INSTRUCTION: Reproduce the records below word for word, starting at the line that contains "will pyautogui.click(x=922, y=667)." and ending at the line that contains "[x=554, y=38]", with both of those lines included.

>> begin ENTRIES SUPPLIED

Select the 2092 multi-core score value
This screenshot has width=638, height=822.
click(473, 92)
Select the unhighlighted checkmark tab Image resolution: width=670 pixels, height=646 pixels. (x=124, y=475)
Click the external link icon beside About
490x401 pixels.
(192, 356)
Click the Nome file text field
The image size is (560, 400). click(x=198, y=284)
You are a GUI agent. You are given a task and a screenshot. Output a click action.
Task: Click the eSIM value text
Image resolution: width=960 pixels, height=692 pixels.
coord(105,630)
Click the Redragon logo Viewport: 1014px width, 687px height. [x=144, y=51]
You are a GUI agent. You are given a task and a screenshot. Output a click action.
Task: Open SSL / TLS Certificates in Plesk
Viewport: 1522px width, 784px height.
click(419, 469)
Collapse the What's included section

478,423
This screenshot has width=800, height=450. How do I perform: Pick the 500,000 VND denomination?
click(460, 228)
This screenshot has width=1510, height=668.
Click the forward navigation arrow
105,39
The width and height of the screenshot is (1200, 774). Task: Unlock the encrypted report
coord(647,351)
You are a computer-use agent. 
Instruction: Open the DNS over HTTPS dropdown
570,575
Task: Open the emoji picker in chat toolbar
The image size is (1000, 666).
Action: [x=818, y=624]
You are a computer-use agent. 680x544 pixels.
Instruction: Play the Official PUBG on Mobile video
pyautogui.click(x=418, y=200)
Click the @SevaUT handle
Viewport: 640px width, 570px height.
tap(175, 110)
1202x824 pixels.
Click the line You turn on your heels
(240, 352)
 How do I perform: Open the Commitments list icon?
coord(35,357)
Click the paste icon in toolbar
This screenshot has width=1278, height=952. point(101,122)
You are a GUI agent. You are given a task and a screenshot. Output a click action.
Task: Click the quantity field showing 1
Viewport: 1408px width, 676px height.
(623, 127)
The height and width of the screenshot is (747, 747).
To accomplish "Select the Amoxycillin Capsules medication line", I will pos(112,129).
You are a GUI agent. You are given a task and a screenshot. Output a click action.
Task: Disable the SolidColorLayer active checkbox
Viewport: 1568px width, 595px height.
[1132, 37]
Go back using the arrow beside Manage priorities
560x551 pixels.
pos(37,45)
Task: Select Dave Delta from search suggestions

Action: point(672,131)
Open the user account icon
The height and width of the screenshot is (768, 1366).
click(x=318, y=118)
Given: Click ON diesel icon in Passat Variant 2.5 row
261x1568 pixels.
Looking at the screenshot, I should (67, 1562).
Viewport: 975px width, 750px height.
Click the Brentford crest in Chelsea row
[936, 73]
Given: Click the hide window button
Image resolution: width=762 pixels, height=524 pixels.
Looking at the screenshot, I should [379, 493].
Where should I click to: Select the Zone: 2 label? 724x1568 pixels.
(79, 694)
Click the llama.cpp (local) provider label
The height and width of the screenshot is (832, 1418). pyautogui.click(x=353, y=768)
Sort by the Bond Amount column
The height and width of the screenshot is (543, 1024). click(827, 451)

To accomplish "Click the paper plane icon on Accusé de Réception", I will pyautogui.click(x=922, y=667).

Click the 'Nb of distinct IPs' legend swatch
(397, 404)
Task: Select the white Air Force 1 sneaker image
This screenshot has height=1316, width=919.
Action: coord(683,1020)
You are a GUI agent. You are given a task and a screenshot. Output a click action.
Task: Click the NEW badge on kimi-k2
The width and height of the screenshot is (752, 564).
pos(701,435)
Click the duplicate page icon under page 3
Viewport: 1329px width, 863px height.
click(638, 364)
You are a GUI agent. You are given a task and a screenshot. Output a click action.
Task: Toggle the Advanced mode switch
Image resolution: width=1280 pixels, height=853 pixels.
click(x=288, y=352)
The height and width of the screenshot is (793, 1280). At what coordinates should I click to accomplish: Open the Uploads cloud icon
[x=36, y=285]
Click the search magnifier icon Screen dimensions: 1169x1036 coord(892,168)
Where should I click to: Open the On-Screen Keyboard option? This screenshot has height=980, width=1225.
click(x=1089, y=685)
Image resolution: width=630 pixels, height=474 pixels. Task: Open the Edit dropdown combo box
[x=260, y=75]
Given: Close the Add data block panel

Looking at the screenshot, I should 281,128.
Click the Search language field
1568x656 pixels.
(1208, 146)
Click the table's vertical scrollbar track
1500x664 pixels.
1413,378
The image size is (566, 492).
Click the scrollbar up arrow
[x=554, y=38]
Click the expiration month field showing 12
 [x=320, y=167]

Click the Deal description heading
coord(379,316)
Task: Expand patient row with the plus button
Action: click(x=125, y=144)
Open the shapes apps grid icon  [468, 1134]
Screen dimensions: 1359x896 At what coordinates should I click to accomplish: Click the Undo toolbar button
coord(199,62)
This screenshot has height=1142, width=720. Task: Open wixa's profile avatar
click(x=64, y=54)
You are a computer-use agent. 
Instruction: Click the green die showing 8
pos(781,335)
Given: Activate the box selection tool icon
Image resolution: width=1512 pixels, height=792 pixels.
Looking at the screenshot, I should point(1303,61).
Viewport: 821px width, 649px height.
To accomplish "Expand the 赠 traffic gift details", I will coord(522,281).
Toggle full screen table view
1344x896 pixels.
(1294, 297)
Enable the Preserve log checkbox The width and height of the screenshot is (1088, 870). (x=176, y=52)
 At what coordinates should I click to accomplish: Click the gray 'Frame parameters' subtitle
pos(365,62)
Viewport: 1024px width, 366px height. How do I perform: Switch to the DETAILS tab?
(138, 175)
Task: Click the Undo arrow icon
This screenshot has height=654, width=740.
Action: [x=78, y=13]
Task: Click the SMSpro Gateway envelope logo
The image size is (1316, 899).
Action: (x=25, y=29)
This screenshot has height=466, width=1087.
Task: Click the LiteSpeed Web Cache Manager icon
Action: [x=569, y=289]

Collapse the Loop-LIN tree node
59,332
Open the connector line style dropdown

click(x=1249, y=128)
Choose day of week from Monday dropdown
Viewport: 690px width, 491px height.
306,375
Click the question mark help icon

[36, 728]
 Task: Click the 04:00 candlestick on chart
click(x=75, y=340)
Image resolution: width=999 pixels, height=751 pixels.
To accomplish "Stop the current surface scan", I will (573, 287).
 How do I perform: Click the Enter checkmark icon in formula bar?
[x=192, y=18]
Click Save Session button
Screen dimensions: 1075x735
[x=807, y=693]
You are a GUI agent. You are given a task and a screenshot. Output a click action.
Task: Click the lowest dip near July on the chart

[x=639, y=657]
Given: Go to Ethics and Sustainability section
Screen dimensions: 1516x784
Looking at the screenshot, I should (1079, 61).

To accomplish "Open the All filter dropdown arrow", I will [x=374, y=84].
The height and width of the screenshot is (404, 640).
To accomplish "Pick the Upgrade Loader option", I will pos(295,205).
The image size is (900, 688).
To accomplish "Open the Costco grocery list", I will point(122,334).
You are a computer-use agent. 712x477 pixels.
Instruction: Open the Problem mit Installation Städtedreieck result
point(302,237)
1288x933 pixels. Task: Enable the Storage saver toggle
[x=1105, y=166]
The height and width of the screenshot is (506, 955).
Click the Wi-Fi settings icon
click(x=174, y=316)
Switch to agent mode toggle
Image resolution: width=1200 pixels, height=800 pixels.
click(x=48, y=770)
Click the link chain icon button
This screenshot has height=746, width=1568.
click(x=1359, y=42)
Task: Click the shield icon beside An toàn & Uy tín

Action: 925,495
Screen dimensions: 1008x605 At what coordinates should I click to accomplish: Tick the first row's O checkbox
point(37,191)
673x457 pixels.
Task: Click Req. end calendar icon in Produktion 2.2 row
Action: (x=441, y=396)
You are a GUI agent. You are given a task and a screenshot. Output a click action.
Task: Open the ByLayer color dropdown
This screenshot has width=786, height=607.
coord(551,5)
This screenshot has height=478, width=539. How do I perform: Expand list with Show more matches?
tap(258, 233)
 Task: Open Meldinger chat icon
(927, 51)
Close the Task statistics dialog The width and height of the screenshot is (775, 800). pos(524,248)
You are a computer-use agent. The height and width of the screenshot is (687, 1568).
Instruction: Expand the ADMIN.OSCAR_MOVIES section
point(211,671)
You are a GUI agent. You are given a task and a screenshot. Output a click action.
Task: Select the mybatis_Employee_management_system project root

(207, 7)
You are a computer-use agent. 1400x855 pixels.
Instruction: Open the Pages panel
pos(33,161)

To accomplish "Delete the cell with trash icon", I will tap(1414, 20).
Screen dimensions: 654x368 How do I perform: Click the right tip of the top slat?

>> end ENTRIES SUPPLIED

EXERCISE RESPONSE:
To accomplish "Click the paper plane icon on Accusé de Réception", I will pyautogui.click(x=922, y=667).

Click the 'Nb of distinct IPs' legend swatch
(397, 404)
Task: Select the white Air Force 1 sneaker image
This screenshot has height=1316, width=919.
Action: coord(683,1020)
You are a GUI agent. You are given a task and a screenshot. Output a click action.
Task: Click the NEW badge on kimi-k2
The width and height of the screenshot is (752, 564).
pos(701,435)
Click the duplicate page icon under page 3
Viewport: 1329px width, 863px height.
click(638, 364)
You are a GUI agent. You are given a task and a screenshot. Output a click action.
Task: Toggle the Advanced mode switch
Image resolution: width=1280 pixels, height=853 pixels.
click(x=288, y=352)
The height and width of the screenshot is (793, 1280). At what coordinates should I click to accomplish: Open the Uploads cloud icon
[x=36, y=285]
Click the search magnifier icon Screen dimensions: 1169x1036 coord(892,168)
Where should I click to: Open the On-Screen Keyboard option? This screenshot has height=980, width=1225.
click(x=1089, y=685)
Image resolution: width=630 pixels, height=474 pixels. Task: Open the Edit dropdown combo box
[x=260, y=75]
Given: Close the Add data block panel

Looking at the screenshot, I should 281,128.
Click the Search language field
1568x656 pixels.
(1208, 146)
Click the table's vertical scrollbar track
1500x664 pixels.
1413,378
The image size is (566, 492).
Click the scrollbar up arrow
[x=554, y=38]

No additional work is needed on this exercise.